Make an exact copy of all the entries, but do not reproduce the pictures.

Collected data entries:
╭──

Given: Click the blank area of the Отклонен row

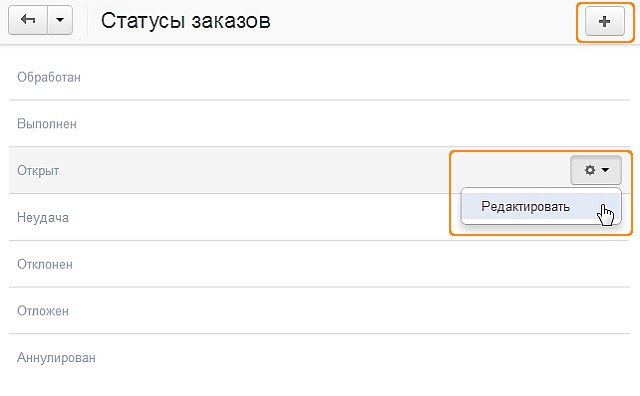Looking at the screenshot, I should point(351,264).
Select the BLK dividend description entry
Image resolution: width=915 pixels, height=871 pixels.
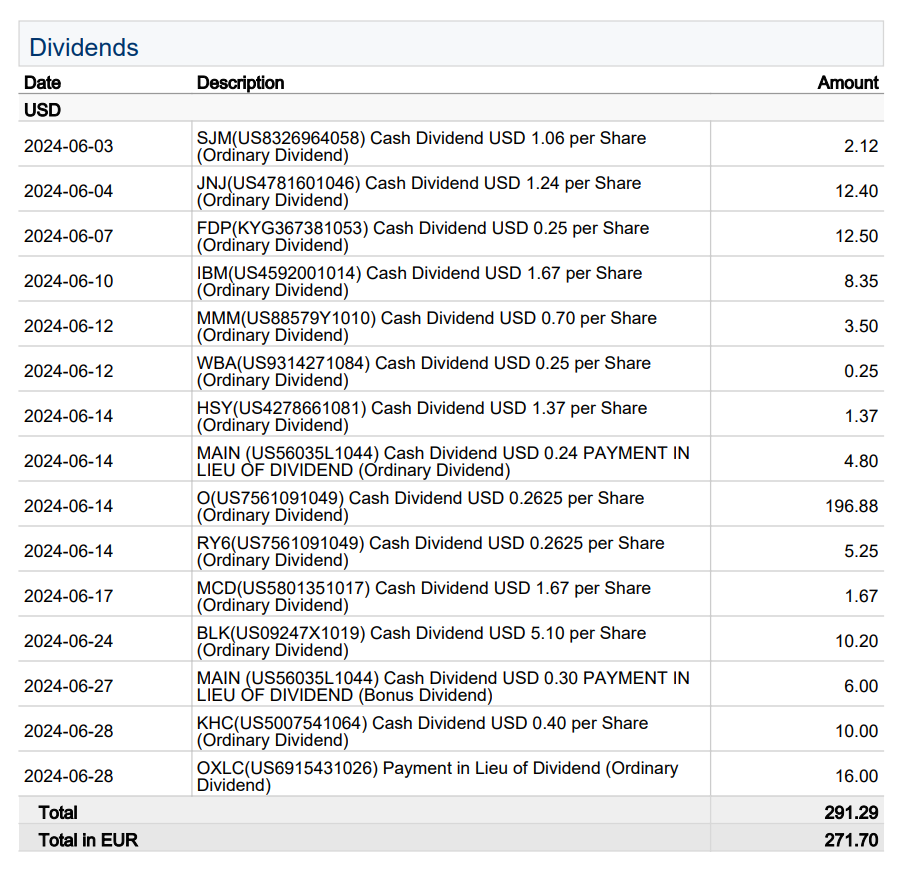[x=421, y=641]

╰──

Written solution:
Given: Click the blank area of the Отклонен row

Looking at the screenshot, I should point(351,264).
Select the BLK dividend description entry
Image resolution: width=915 pixels, height=871 pixels.
[x=421, y=641]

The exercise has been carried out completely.